Problem statement: Reproduce every entry word for word. Drop all pictures from the copy.

::::

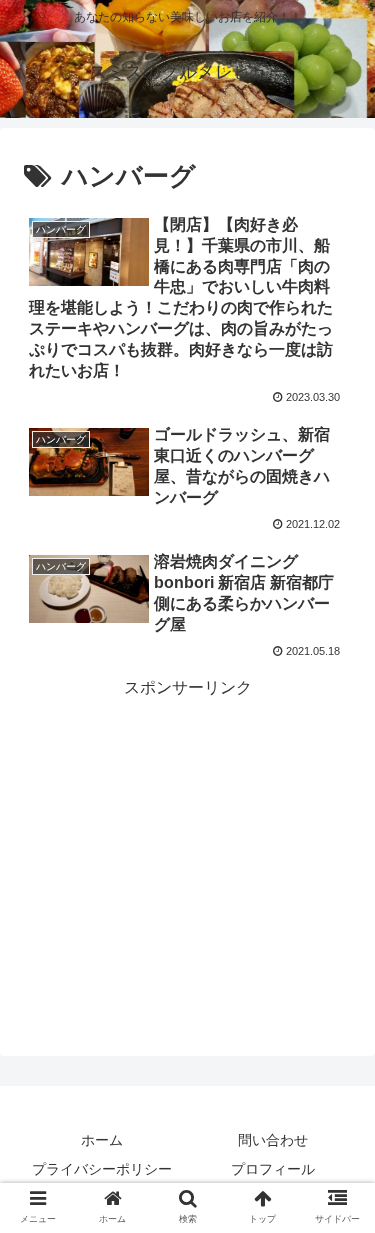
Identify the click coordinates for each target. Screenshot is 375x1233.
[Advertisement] (187, 828)
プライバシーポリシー (102, 1169)
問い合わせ (273, 1140)
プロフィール (273, 1169)
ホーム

::::

Solution for this exercise:
Identify the click coordinates for each target. Screenshot is 375x1233.
[Advertisement] (187, 828)
プライバシーポリシー (102, 1169)
問い合わせ (273, 1140)
プロフィール (273, 1169)
ホーム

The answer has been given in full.